Mukhtar Dar was carrying books about Van Gogh and Picasso on the day a gang of racist skinheads pulled up in a van outside his college.

Wielding baseball bats and iron bars, the neo-Nazis were about to give him a harsh reality check on his attempt to fit into mainstream British society.

Aged 21, the fine arts student would spend the following years confronting the racist scourge that presented itself outside his college in Sheffield.

‘I was coming out of the art college with books about Van Gogh and Picasso that I’d checked out of the library,’ he tells Metro.co.uk. ‘I wanted to integrate and be invisible, but then a van pulled up and the door opened and they shouted “Paki” at me.

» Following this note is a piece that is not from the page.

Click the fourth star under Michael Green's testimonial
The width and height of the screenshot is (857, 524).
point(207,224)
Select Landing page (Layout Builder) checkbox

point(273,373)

‘At first I thought there were only two or three of them at the front, but the whole van was full of racist thugs with iron bars and baseball bats.

‘They opened up the door and I stuck my fingers up at them. They chased me, and I used to be a long-distance runner, so I ran all the way home.

‘When I got home I looked at my mum and I looked at the Van Gogh and Picasso books and I realised I’d been trying to assimilate into a society that hadn’t accepted me. I put the books to one side and put a picture of the Bradford 12 up on my wall.

‘That was my political awakening.’

Against the backdrop of the severe recession in the early 80s, the young activist joined a movement of self-mobilisation against the racists who were targeting Asian and African Caribbean communities on the streets and in homes, workplaces and places of worship.

He was arrested at demonstrations and beaten up by skinheads but continued his struggle for two decades, joining a wider anti-racism movement across the UK.

Along the way, he documented the ‘Blacklash’ against the hate and discrimination that manifested itself in swastika symbols, petrol bombs and racist violence.

Mukhtar, who is using some of the images from his vast archive for an exhibition forming part of Birmingham’s Black History Month, draws parallels between his fight and the present day.

The photographs, which go back almost 40 years, are being displayed for the first time just as the country experiences some of the root causes that fed the social unrest in the early 80s.

‘We were in the midst of a deep recession, similar to what’s beginning to happen now,’ Mukhtar says.

‘All the ills that befell society, the poor housing, unemployment, they were conveniently blamed on the Asian and Afro-Caribbean communities by politicians of all shades and guises and that legitimatised and fuelled street violence. Out of the gutter came organisations like the National Front, British Movement and Combat 18. They began to organise weekly demonstrations in the heart of our communities and swastikas and National Front slogans began to appear on our streets.

‘Alongside all this there were racist attacks and petrol bomb attacks on our homes and places of worship and high-profile racist murders on the streets also took place.’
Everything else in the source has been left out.